In the wake of Sarah Palin's continuing surge in popularity following the 2008 election, the nation has been caught up in "moose mania." Images of Palin hovering over a moose kill in Alaska have electrified the NRA's membership. Bumper stickers saying "I Killed a Moose for God" are proliferating across the land. Lines hundreds long are forming outside of hunting license outlets in the Northeast and Alaska for permits to kill a moose.
Palin has stoked the mania by offering up her recipes for moose stew and moose-steak tartare. "No chocolate-chip recipes from this babe," Palin shouted before thousands of adoring fans at a Tea Party rally in Ohio. "My long-term goal is to open up my home state to unrestricted oil drilling and hunting. You're all invited! Party time on the tundra! BP rules!"
Despite the P.A. system breaking down, Palin was heard loud and clear. "What a voice," one onlooker exclaimed. Palin was then carried away above the crowd to her waiting limousine in what had turned into a 1980s-style mosh pit.

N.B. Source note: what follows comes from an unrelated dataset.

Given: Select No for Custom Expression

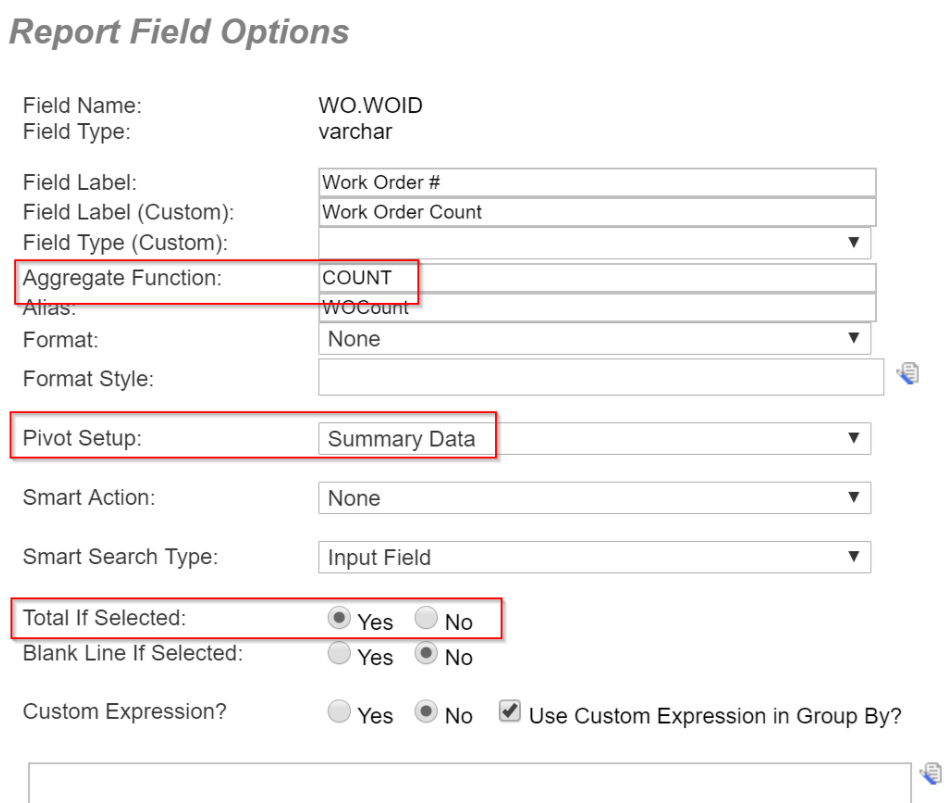Looking at the screenshot, I should pos(427,712).
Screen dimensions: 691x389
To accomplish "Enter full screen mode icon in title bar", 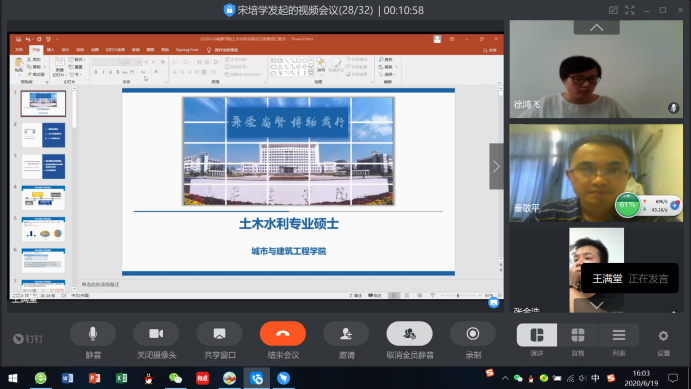I will click(x=630, y=10).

The scene has been repeated at rallies across America, although several have been disrupted by grandmothers wearing Bullwinkle masks, shouting, "Palin's a stinky! Save our Bull-winkie! / It's back to Wasilla for Palin the killer!"
Lost in all the confusion was groupie John McCain, whose murmured words were barely heard by a few stragglers still standing in front of the stadium after the rally: "Drill, Drill, Drill! Kill, Kill, Kill!" He was later seen wandering aimlessly in the parking lot, muttering, "Where the hell are my Secret-Service agents? What state is this?"